Soul Zhang Lu Team Open-Sources SoulX-LiveAct: From “Able to Generate” to “Able to Generate Stably Over Extended Periods”
As AI technology accelerates its adoption in digital human live streaming, video podcasts, and real-time interactive scenarios, user expectations for content continuity and performance consistency continue to rise. Against this backdrop, the Soul Zhang Lu team has carried out systematic optimization of real-time digital human generation technology, releasing the open-source model SoulX-LiveAct to further strengthen its technical position in the real-time digital human generation space.
SoulX-LiveAct centers on the core challenge of long-duration continuous generation, employing autoregressive diffusion (AR Diffusion) as its foundational framework and achieving performance improvements through the Neighbor Forcing mechanism and ConvKV Memory mechanism. The model generates video in a chunk-by-chunk fashion, with the diffusion model handling detail modeling within each chunk and contextual information flowing between chunks to enable continuous streaming generation. Building on this, the Neighbor Forcing mechanism aligns adjacent-frame latents within the same diffusion step, ensuring the model maintains a consistent noise semantic space across training and inference, thereby reducing error accumulation caused by distributional inconsistencies.
Meanwhile, the ConvKV Memory mechanism introduces structural optimization to the KV cache in traditional attention mechanisms. It partitions historical information into two components: a “high-precision short-term window” and “compressed long-term memory.” The former preserves local detail and consistency, while the latter compresses information through lightweight convolution into fixed-length historical representations.
To enhance long-sequence stability, SoulX-LiveAct incorporates a RoPE Reset mechanism that periodically realigns position encodings, preventing positional drift as sequences grow. During training, the model not only uses Neighbor Forcing to align training distributions but also constructs long-sequence chunk training samples, enabling the model to directly confront error accumulation and correction processes during training. Additionally, a Memory-Aware training approach consistent with inference is introduced, allowing the model to maintain stable performance under compressed memory conditions—reducing performance fluctuations stemming from train-inference discrepancies at the source.
In terms of inference performance, SoulX-LiveAct transforms historical context from a variable-size cache into a fixed-budget memory structure, achieving constant GPU memory inference—meaning inference memory usage does not grow as video duration increases. Furthermore, the combination of short-term windows and compressed long-term memory keeps computational and communication costs stable for each chunk, preventing latency accumulation during long-video generation. At 512×512 resolution, the system achieves 20 FPS streaming inference on 2×H100/H200 hardware, with end-to-end latency of approximately 0.94 seconds and per-frame computational cost of 27.2 TFLOPs.

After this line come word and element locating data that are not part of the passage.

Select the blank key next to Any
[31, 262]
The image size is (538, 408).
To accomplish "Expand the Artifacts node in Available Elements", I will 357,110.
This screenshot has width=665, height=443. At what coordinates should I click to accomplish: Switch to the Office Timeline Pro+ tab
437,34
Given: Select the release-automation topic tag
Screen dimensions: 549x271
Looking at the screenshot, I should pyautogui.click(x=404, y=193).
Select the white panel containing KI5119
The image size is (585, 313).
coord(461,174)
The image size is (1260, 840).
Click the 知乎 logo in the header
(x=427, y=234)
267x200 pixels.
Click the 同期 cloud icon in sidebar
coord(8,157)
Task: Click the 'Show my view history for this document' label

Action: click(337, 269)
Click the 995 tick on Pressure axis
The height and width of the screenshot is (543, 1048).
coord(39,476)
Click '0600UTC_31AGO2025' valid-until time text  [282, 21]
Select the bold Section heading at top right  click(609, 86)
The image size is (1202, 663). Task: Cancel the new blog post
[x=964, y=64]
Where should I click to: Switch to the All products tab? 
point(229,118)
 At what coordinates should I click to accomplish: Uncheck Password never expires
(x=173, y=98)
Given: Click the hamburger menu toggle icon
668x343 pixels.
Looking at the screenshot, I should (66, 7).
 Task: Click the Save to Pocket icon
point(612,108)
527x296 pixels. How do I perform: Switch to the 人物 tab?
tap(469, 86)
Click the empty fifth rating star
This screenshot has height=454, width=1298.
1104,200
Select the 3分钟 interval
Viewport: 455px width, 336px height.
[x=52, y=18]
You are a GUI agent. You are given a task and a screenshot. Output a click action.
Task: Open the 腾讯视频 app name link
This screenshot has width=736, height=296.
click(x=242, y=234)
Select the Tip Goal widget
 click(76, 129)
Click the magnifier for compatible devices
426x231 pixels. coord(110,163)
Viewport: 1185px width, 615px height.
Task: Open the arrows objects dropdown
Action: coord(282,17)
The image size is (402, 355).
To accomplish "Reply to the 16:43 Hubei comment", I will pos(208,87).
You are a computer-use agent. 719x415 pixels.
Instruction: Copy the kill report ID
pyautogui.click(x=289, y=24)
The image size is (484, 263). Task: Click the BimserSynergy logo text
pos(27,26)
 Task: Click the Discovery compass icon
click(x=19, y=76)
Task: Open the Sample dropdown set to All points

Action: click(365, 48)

Since the beginning of this year, the Soul Zhang Lu team has successively open-sourced SoulX-FlashTalk and SoulX-FlashHead. SoulX-FlashTalk is a 14B-parameter model that achieves sub-second latency of 0.87s at 32 fps while supporting stable long-video generation. SoulX-FlashHead is a lightweight 1.3B model capable of 96 FPS inference on a single RTX 4090 GPU. Building on these, SoulX-LiveAct further fills the gap in “long-duration stable generation” capabilities.
In its open-source strategy, the Soul Zhang Lu team continues to publicly share its technical achievements, driving the iteration of its own AI infrastructure while providing developers with reusable tools. Through collaboration with the global developer community, these technologies are continuously expanding application boundaries and fostering a more dynamic AI application ecosystem.